__DIRECTIVE__:
In the material between the lines holding "Select the arrow pointer tool" and "I will point(1264,400).", inclusive, change "Korean" to "Japanese" and give those lines back with nothing else altered.
————
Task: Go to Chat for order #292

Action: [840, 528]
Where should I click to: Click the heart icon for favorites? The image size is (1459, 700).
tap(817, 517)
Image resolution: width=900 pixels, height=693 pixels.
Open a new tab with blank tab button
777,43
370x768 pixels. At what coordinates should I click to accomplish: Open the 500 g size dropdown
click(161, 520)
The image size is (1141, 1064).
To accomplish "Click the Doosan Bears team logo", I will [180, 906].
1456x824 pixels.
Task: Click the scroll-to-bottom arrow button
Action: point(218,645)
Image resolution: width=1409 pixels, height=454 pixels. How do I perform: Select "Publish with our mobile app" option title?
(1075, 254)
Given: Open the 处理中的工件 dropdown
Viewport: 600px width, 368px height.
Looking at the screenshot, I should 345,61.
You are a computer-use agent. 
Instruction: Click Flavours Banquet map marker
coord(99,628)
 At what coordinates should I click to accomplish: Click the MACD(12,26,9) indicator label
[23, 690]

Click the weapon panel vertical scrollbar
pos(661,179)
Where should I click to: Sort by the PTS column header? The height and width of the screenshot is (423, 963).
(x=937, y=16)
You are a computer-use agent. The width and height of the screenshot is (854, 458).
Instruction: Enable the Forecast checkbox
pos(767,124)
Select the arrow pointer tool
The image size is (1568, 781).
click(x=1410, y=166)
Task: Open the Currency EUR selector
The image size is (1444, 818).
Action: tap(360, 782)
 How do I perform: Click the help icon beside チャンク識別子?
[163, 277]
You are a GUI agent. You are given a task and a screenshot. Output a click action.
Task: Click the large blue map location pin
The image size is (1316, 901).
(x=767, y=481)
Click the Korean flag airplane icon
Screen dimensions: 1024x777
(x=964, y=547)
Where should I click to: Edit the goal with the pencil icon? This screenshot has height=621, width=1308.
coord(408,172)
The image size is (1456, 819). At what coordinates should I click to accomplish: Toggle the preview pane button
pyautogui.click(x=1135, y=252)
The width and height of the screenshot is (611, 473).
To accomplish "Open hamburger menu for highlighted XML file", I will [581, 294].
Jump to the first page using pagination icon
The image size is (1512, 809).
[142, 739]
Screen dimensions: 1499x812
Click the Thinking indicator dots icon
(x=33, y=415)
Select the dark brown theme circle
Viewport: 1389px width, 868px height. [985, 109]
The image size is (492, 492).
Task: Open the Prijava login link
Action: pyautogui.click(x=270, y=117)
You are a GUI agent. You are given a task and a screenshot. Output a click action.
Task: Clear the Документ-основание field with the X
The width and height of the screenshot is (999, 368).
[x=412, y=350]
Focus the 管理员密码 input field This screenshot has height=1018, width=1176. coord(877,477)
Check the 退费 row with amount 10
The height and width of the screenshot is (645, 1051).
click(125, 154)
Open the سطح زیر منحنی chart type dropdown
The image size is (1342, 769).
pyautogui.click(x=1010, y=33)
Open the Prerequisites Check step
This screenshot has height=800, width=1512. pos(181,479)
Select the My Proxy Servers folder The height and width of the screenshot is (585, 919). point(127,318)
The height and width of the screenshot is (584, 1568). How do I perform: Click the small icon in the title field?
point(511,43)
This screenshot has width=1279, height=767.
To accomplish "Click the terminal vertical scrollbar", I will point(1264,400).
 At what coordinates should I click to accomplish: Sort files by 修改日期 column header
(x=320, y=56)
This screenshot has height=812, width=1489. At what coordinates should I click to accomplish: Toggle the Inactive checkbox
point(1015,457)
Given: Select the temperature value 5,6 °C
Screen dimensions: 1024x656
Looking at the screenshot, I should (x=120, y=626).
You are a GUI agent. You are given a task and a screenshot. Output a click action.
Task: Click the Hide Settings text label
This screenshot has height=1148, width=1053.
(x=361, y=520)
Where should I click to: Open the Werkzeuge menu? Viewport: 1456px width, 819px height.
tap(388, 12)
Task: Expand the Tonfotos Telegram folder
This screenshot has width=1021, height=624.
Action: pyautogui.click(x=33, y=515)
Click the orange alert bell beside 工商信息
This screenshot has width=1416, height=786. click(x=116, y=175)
————
__FULL ANSWER__:
Select the arrow pointer tool
The image size is (1568, 781).
click(x=1410, y=166)
Task: Open the Currency EUR selector
The image size is (1444, 818).
Action: tap(360, 782)
 How do I perform: Click the help icon beside チャンク識別子?
[163, 277]
You are a GUI agent. You are given a task and a screenshot. Output a click action.
Task: Click the large blue map location pin
The image size is (1316, 901).
(x=767, y=481)
Click the Japanese flag airplane icon
Screen dimensions: 1024x777
(x=964, y=547)
Where should I click to: Edit the goal with the pencil icon? This screenshot has height=621, width=1308.
coord(408,172)
The image size is (1456, 819). At what coordinates should I click to accomplish: Toggle the preview pane button
pyautogui.click(x=1135, y=252)
The width and height of the screenshot is (611, 473).
To accomplish "Open hamburger menu for highlighted XML file", I will [581, 294].
Jump to the first page using pagination icon
The image size is (1512, 809).
[142, 739]
Screen dimensions: 1499x812
Click the Thinking indicator dots icon
(x=33, y=415)
Select the dark brown theme circle
Viewport: 1389px width, 868px height. [985, 109]
The image size is (492, 492).
Task: Open the Prijava login link
Action: pyautogui.click(x=270, y=117)
You are a GUI agent. You are given a task and a screenshot. Output a click action.
Task: Clear the Документ-основание field with the X
The width and height of the screenshot is (999, 368).
[x=412, y=350]
Focus the 管理员密码 input field This screenshot has height=1018, width=1176. coord(877,477)
Check the 退费 row with amount 10
The height and width of the screenshot is (645, 1051).
click(125, 154)
Open the سطح زیر منحنی chart type dropdown
The image size is (1342, 769).
pyautogui.click(x=1010, y=33)
Open the Prerequisites Check step
This screenshot has height=800, width=1512. pos(181,479)
Select the My Proxy Servers folder The height and width of the screenshot is (585, 919). point(127,318)
The height and width of the screenshot is (584, 1568). How do I perform: Click the small icon in the title field?
point(511,43)
This screenshot has width=1279, height=767.
To accomplish "Click the terminal vertical scrollbar", I will point(1264,400).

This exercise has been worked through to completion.